Although the material holds pictures, none belong in the copy; transcribe exactly, and only, the lines from the one with "Task: Toggle the select-all images checkbox" through the end.

──────────

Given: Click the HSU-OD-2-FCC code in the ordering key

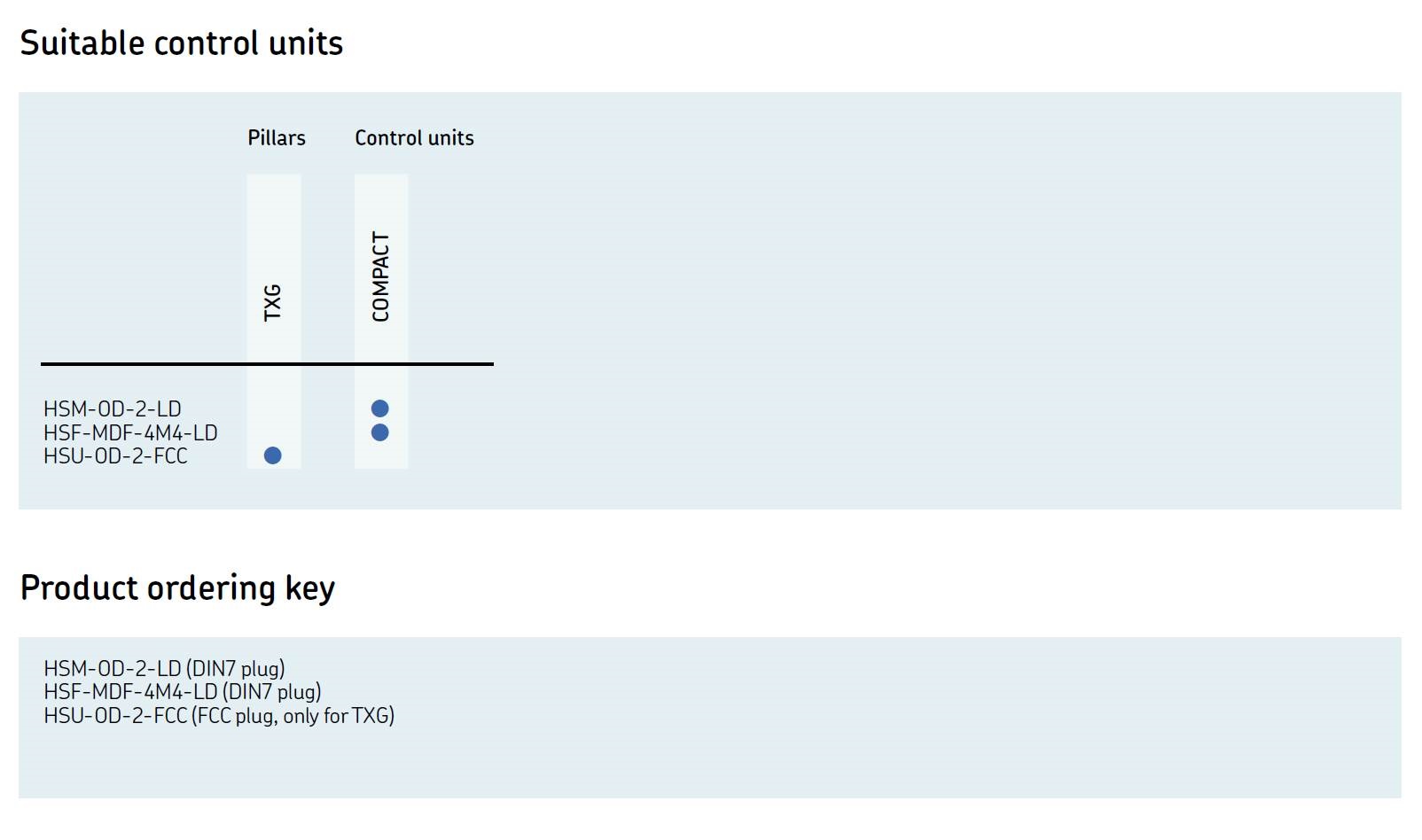Looking at the screenshot, I should click(x=115, y=716).
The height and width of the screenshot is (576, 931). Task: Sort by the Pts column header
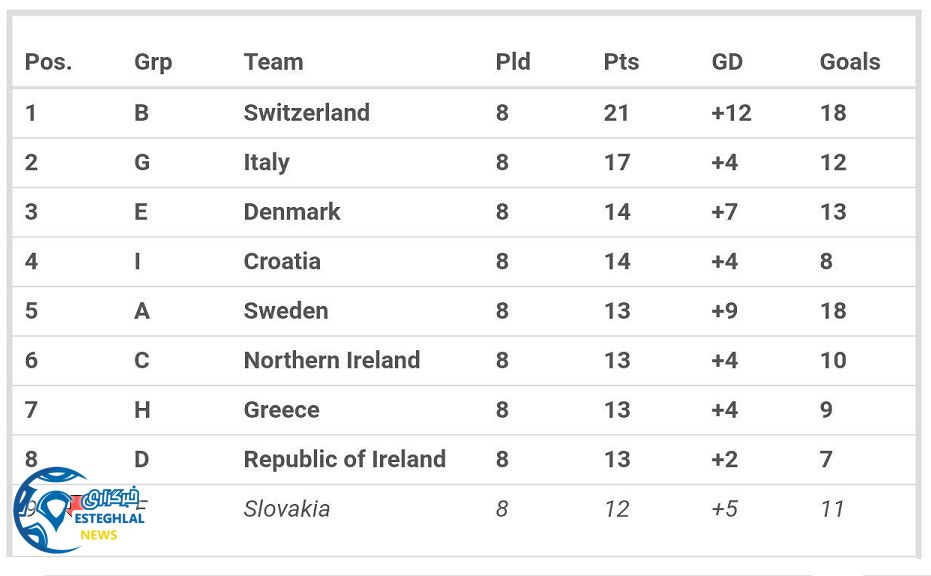[x=621, y=62]
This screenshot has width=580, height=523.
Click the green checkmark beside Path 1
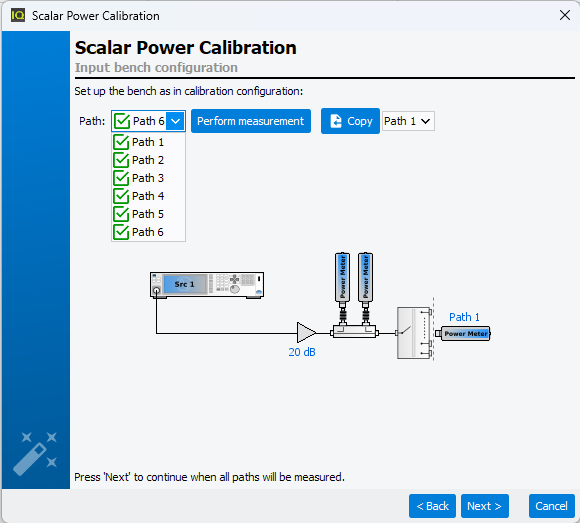(x=121, y=142)
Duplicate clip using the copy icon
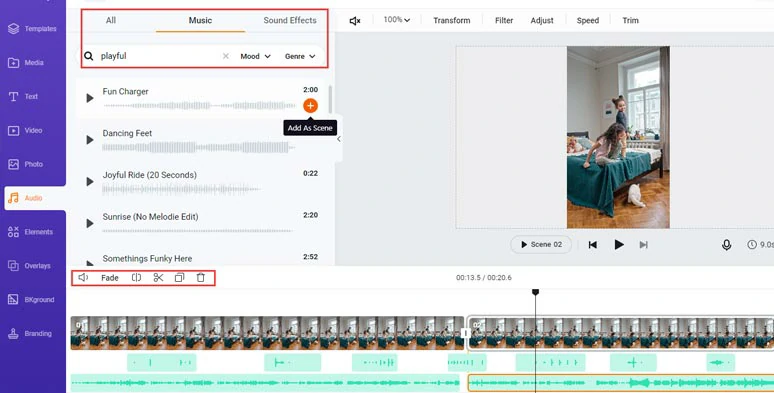Screen dimensions: 774x393 coord(179,277)
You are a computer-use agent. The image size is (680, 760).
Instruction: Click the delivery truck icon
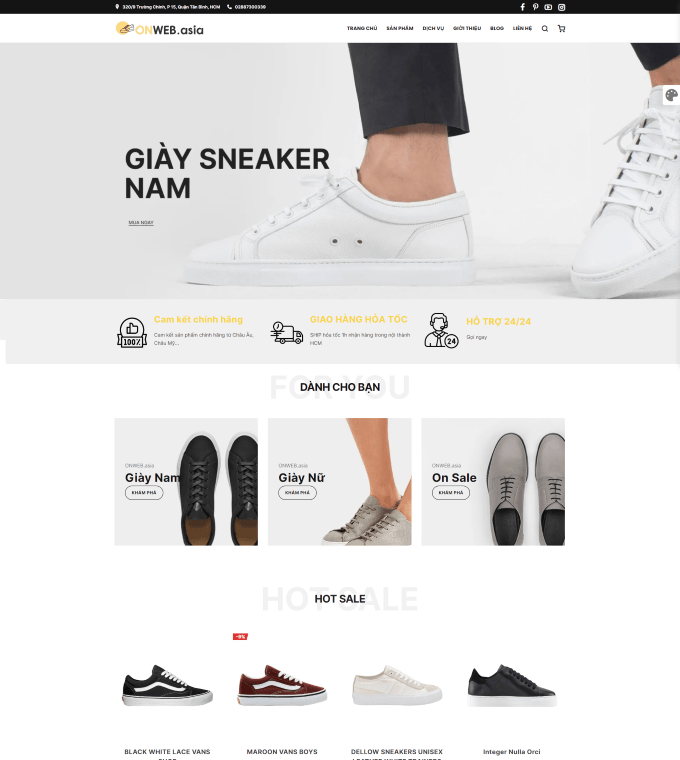point(286,332)
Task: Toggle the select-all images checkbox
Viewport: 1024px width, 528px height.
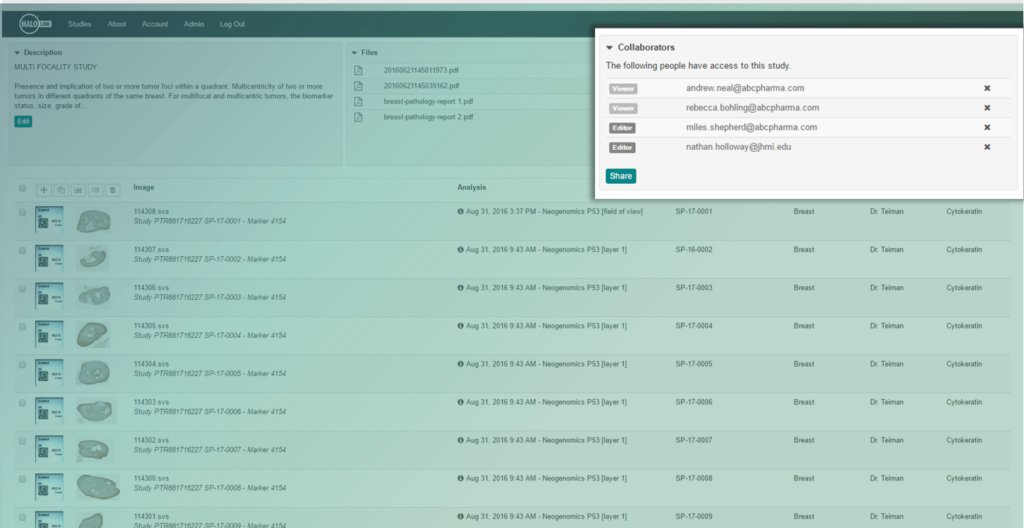Action: [22, 188]
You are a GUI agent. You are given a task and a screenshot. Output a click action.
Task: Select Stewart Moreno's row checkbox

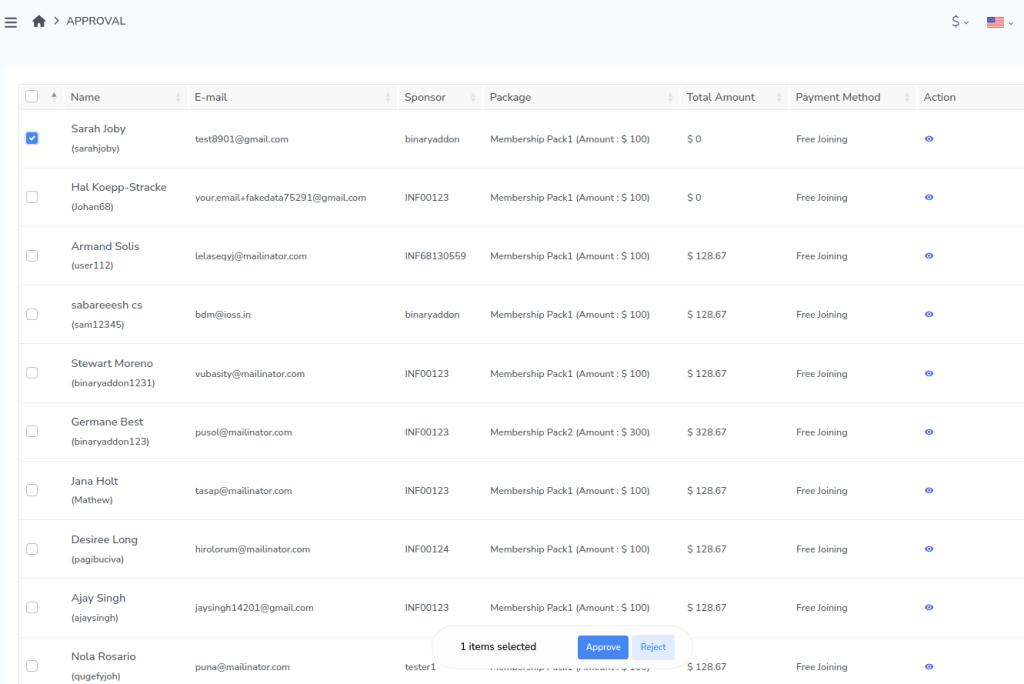(32, 373)
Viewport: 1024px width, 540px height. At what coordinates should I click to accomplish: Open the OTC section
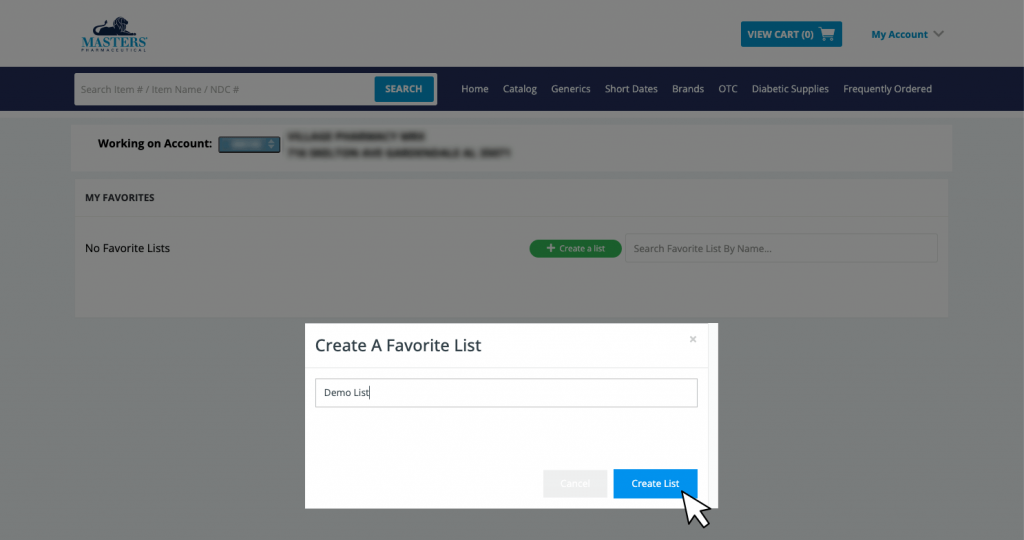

──────────

## Completed task
Task: Toggle the select-all images checkbox
Viewport: 1024px width, 528px height.
Action: [22, 188]
You are a GUI agent. You are given a task and a screenshot. Output a click action.
Task: Select Stewart Moreno's row checkbox

(32, 373)
Viewport: 1024px width, 540px height. At what coordinates should I click to accomplish: Open the OTC section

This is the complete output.